YES. I'm a bit paranoid like that.


----------



## shy girl

Recently it has been better except today when some stupid boy in my form wrote unkind comments on my facebook. I know I'm overreacting, because he's just that sort of person but it has knocked my confidence.

I do it because, like the OP, in the past people who I thought were friends have bullied me. At christmas last year I decided I couldn't risk that happening again so I completely isolated myself. Of course I got lonely and luckily some people tried to make friends with me and just recently I've been feeling liked. Now I'm not so sure.


----------



## kiirby

Sometimes I get the impression that my friends only hang out with my because they pity me. I know it's not true, but there's this underlying paranoia that makes me question why anyone would want to share my company.


----------



## starcrossedlover

_Wow, I guess Im not the only one then. Its nice to know that others have that same issue, but Im sorry you do cuz it sucks! Sometimes the only way I get through the day is by reminding myself that its all in my head. If any of you ever need someone to talk to,feel free to send me a message. I'd love to help!_


----------



## Kelsea N

all the time. but it's actually been true a lot of the time. sometimes sa pegs you as being unfun or *****y. i'm just nervous.


----------



## EmptyRoom

Not necessarily hate, but I think that they find me annoying at times and a bit fake. (Sometimes I put on a facade and I'm sure they see through it)
Though I do begin to think that a "friend" of mine is beginning to dislike me.


----------



## King Moonracer

At least you have friends


----------



## InadvertentLoveCrisis

King Moonracer said:


> At least you have friends


*Thumbs up*


----------



## Kakaka

I don't think any of them hate me but I often feel they value me a lot less then I value them.


----------



## Max Horowitz

King Moonracer said:


> At least you have friends


Yep.


----------



## amene

YES! sometimes, I get that feeling and it makes me sad. I don't think it's true, but just a feeling I have. I do think that the friends, well people I use to know or thought were my friends don't really care about me. They only talk to me on fb, which is rare no so I don't bother to even go on anymore and only small stupid stuff, no one ever wanted to atcaully hangout with me or anything. or text me for a ****ing favor.

But, the number of friendships I had has gone down drastically, I'm not even going to say.
But, at leaset I sometimes have soemone to text or call or email..but sometimes I wish I had more friends and would be able to talk to more people, because they have their own friends, which is way more than me and I feel like a loser.:? I went off topic sorry...
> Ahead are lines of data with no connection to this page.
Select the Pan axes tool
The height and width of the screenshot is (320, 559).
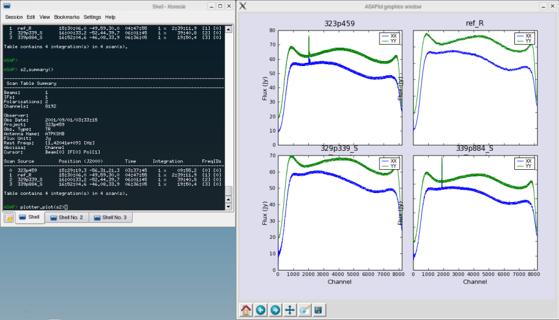click(x=290, y=310)
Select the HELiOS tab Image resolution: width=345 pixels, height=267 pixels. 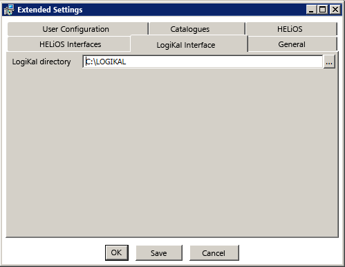pyautogui.click(x=291, y=29)
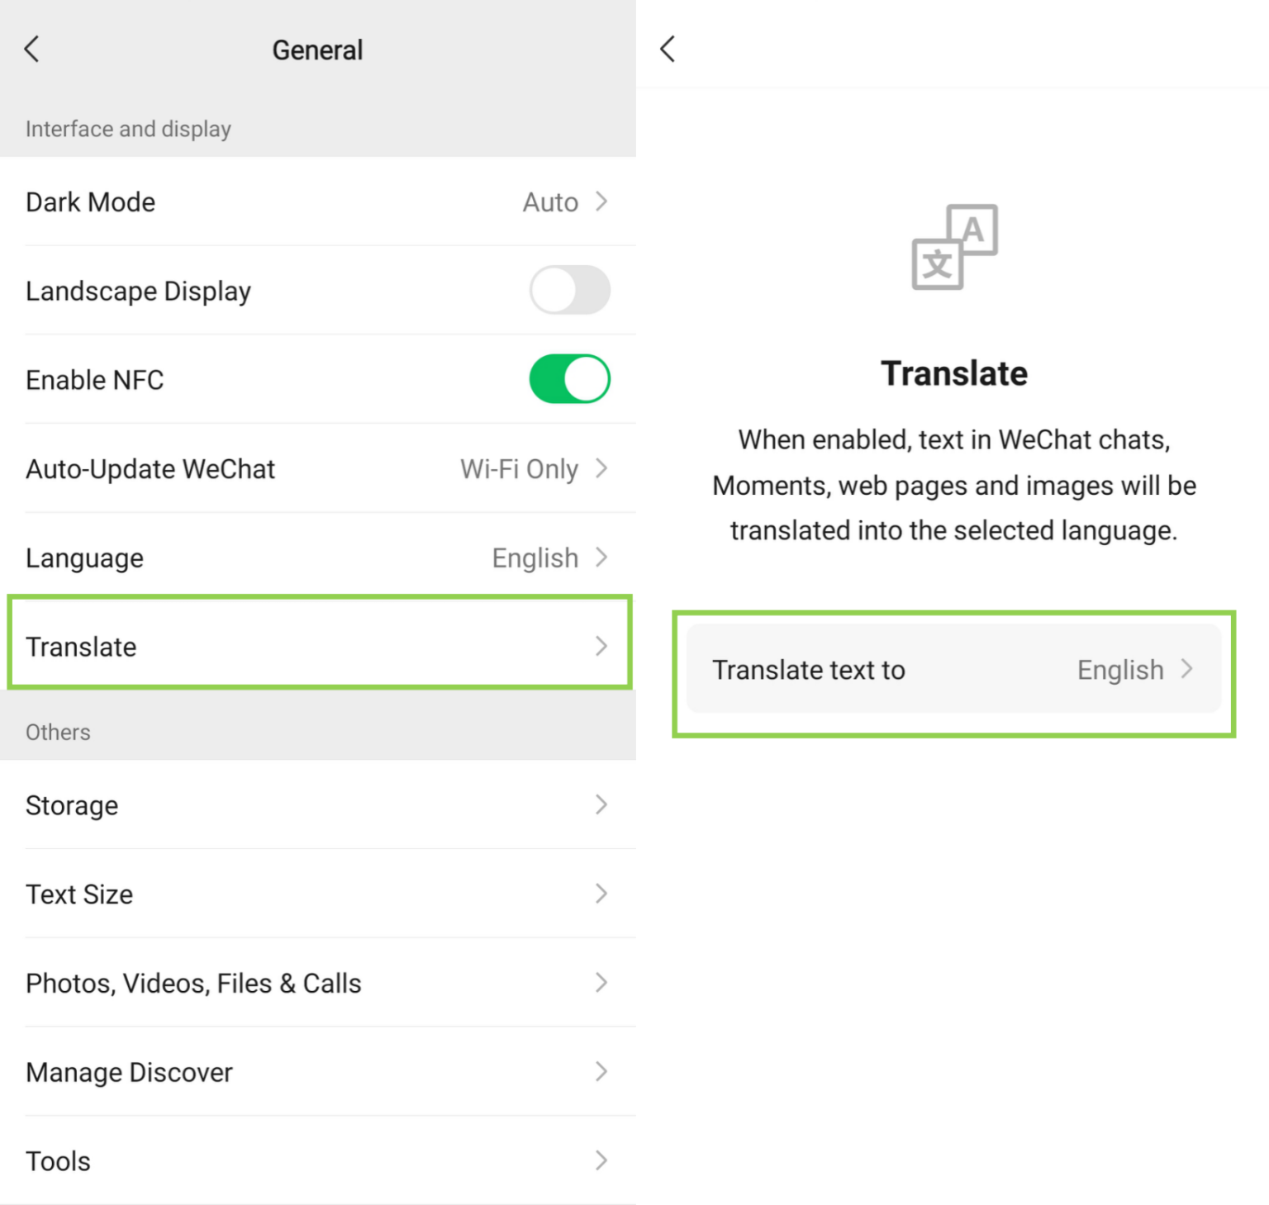Screen dimensions: 1269x1205
Task: Tap the Translate language icon graphic
Action: click(954, 247)
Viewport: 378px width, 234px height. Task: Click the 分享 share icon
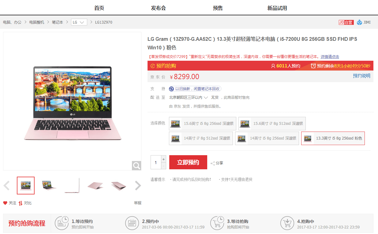213,163
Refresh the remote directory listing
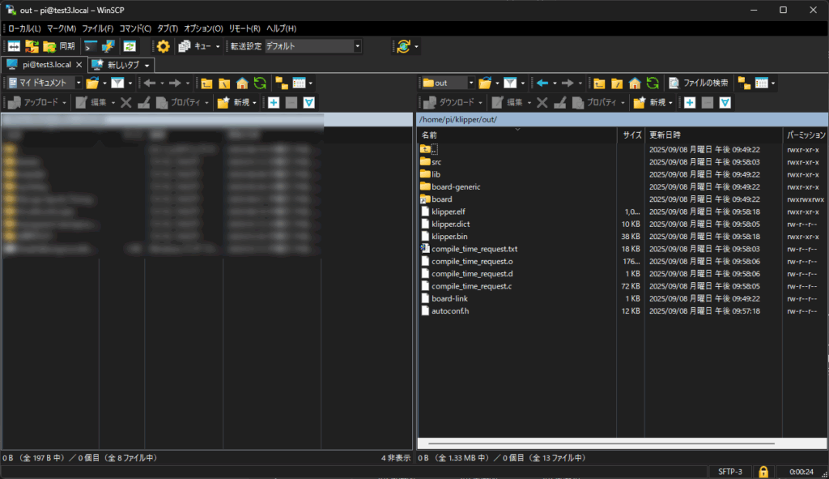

Oh, I know people lie to me, but I don't say anything.


----------



## xTKsaucex

King Moonracer said:


> At least you have friends


having a group of "friends" who take puns at your expense can be just as bad, if not worse, than not having any. :no - happened in the past and its hard as you aint sure where you stand with people like that.


----------



## LALoner

I used to feel that way. Some of my so-called friends did hate me but I was paranoid about the good friends too. I eventually decided I was projecting my feelings about my parents onto my friends. My parents hate me. I don't know why they had children.


----------



## naylovesava

yesyesyesyesyes.
Well it sure seems like they do because I'm always ignored. But I can't really incorporate myself in their conversations since all they do is gossip, and I'm not into that. 
I just sit there


----------



## PaFfanatic

Oh gosh yes! I see my "friends" all the time at school and we hang out after school and stuff, but never outside of school. It bugs me so much! I feel like they don't want to be seen with me in public which is why they choose to go places without me. It makes me wonder what I'm doing wrong...


----------



## Bosonfield

Yeah, I felt that way in like 8th grade. I thought my "friends" were just around me to learn things about me that they could laugh at behind my back, and they told me they liked the music I gave them merely out of politeness. Well, it wasn't true then, it was later. xD I never trusted them enough to share them any information that could have crucially affected my life. They never knew anything about me. But after a while, even I forgot everything about myself..


----------



## Ricebunnyx3

I had a friend who I loved being with because she was so hilarious and so cool, but I could tell she was annoyed by me and I bored her a lot. She even told me a few times that what I was saying was boring. And I always felt like she didn't want me around but was too nice to tell me so. And then once I confronted her and she was like no, I consider you a close friend. But now whenever I text her, which is rare because I don't want to bother her, she never texts me back, and we never talk anymore. It makes me feel really depressed because I thought she was an actual friend. She was the only friend I have in high school and now she won't even hang out with me.


----------



## millenniumman75

It's easy to get carried away in our own thinking. That's the sick thing about SA. We got a thought, assume it is true no matter what and roll with it - even when it is as wrong as wrong can be.


----------



## starsandmoons

not really hate but i've felt they rather be somewhere else like I was boring them.


----------



## voospenvi2734

If I'm not myself or confident around a person then I can't really call them a friend. There are a lot of kids at my school that take pity on me. I feel good and cherish when they hang out with me or see me alone and invite me to join them in whatever they're doing. But at the same time I realize that the feeling is not mutual, and I actually feel bad that their consience is making them befriend the kid with no friends, so I actually try to avoid these people sometimes. I don't want them to look bad on my behalf. So I don't have friends, just aquantences (my spelling isn't too good srry)


----------



## candiedsky

Two years ago I sat with these girls at lunch, and we joked and stuff- generally had a good time. Then I got the feeling that I annoyed them and they didn't want to sit with me, so for about two weeks I would stay in the bathroom at lunch. Then two weeks later I came to sit with them, and they looked geniunely happy to see me, asking where I had been and stuff. I made up the lame excuse that I had been grading papers for my french teacher at lunch, for extra credit because i was 'failing' ... truth was i had an A all year.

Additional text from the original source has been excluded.